- _AIM OF THE TASK_
Only the stretch below from the line holding "How do I perform: Click" through the line holding "do I choose" should be restated, word for word and with both ends included; pictures stay out.

- _DATA FOR THIS TASK_
--- START ---

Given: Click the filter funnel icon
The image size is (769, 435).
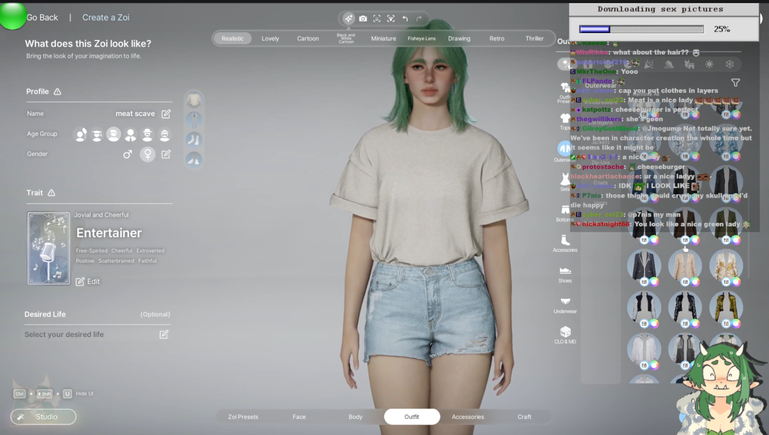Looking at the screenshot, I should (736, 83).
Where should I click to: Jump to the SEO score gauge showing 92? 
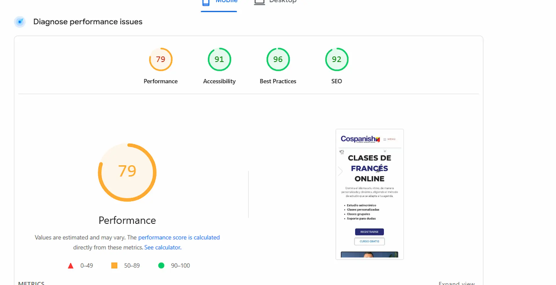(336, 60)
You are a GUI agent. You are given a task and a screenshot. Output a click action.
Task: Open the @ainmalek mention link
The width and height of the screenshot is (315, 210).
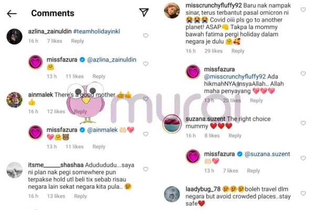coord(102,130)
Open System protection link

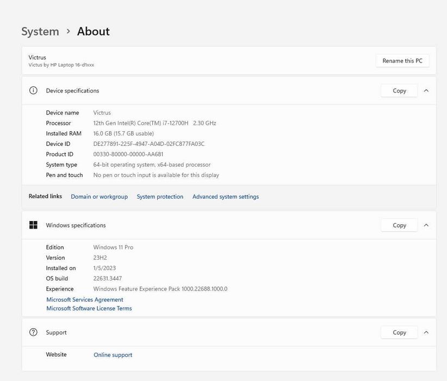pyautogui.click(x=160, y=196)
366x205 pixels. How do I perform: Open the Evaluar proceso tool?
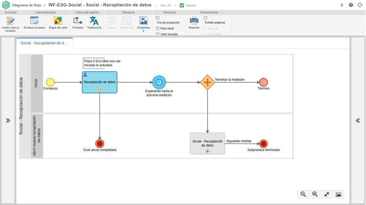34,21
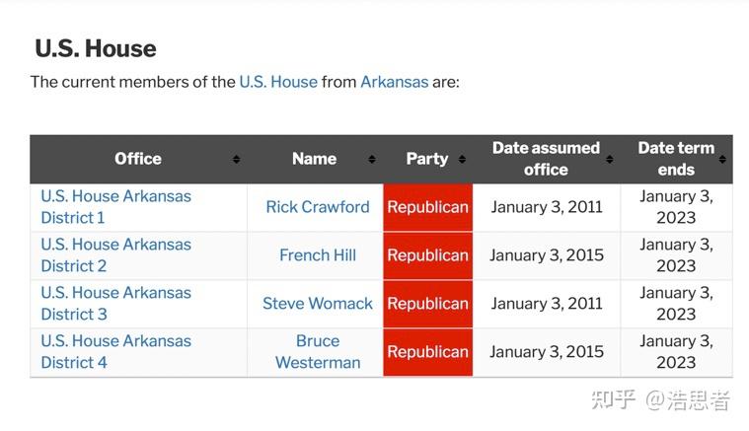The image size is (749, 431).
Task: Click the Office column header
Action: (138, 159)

--- END ---
--- START ---

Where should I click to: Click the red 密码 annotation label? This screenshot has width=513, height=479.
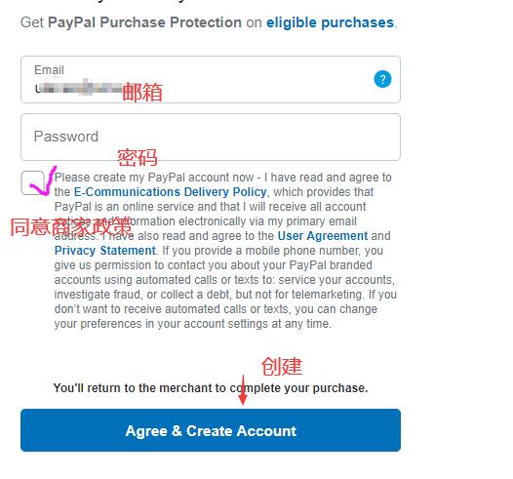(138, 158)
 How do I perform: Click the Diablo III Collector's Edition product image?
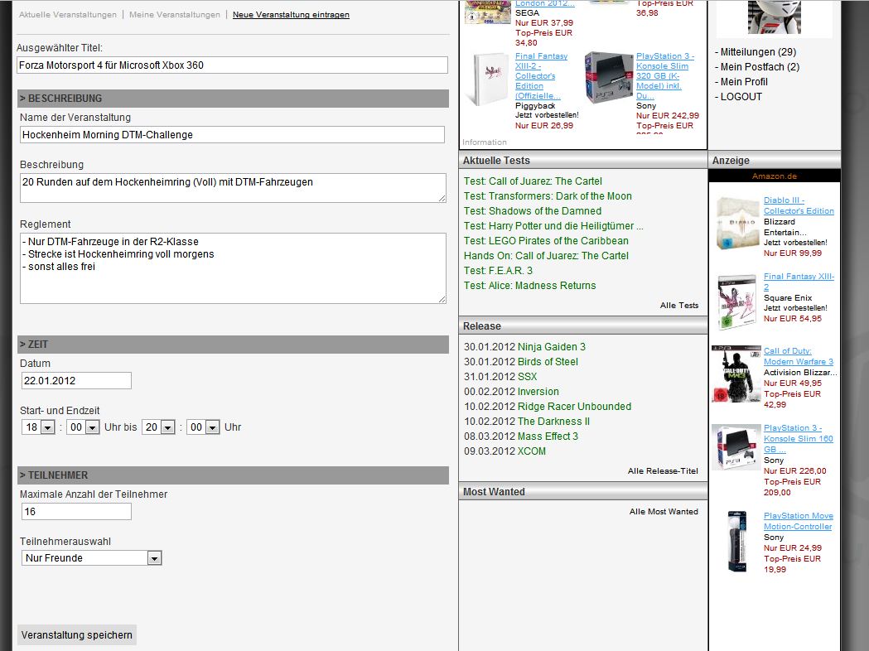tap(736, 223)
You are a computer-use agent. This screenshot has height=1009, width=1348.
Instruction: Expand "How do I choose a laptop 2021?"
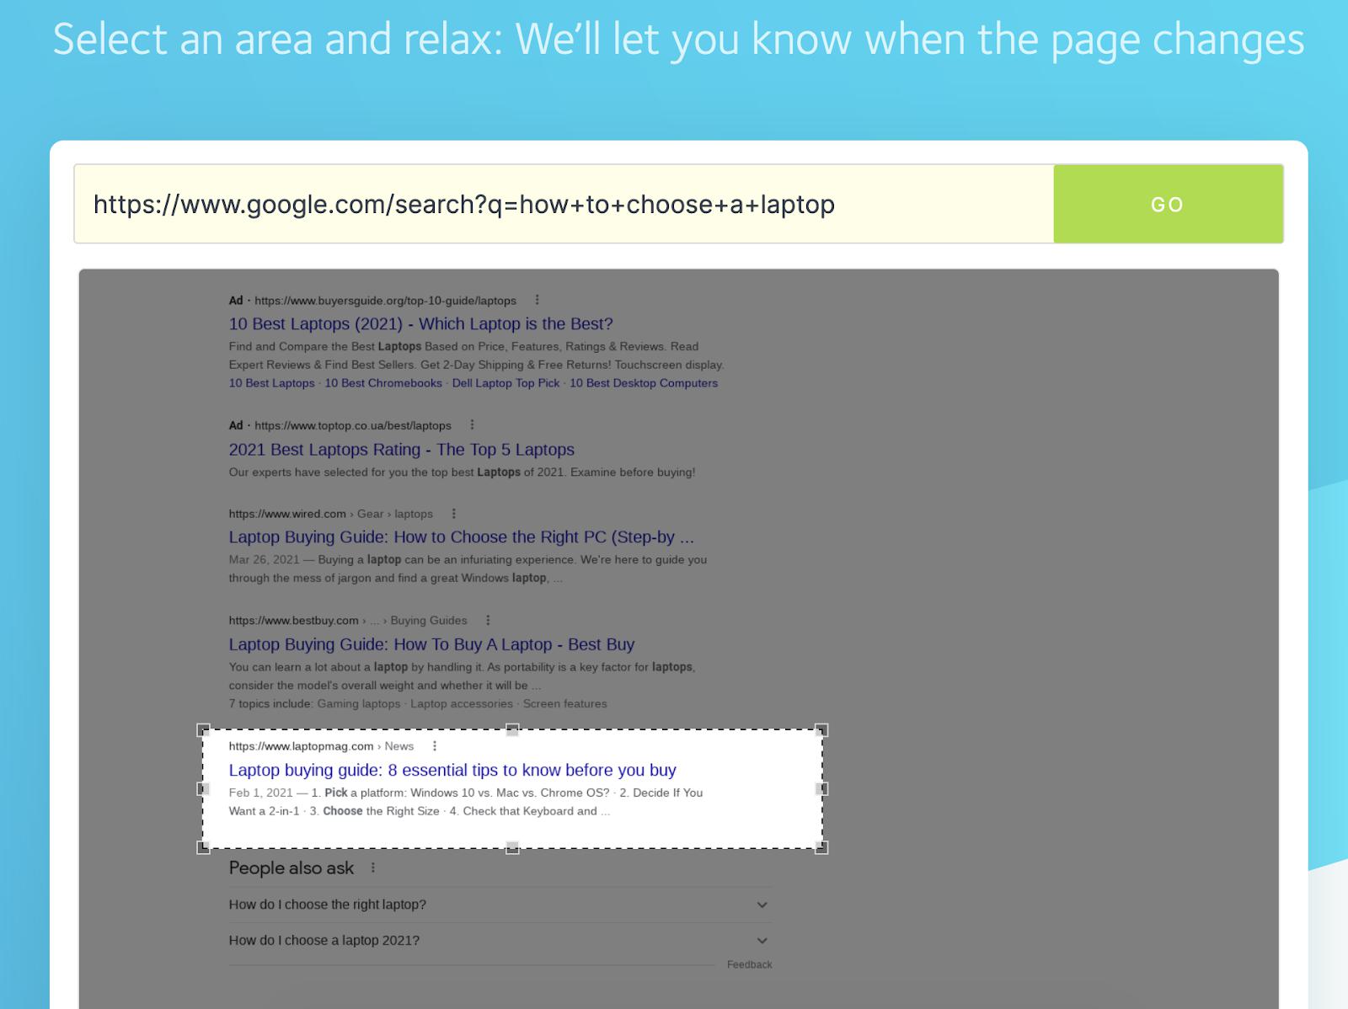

--- END ---

- _REPLY_
 How do I perform: Click the Diablo III Collector's Edition product image?
tap(736, 223)
You are a computer-use agent. This screenshot has height=1009, width=1348.
Instruction: Expand "How do I choose a laptop 2021?"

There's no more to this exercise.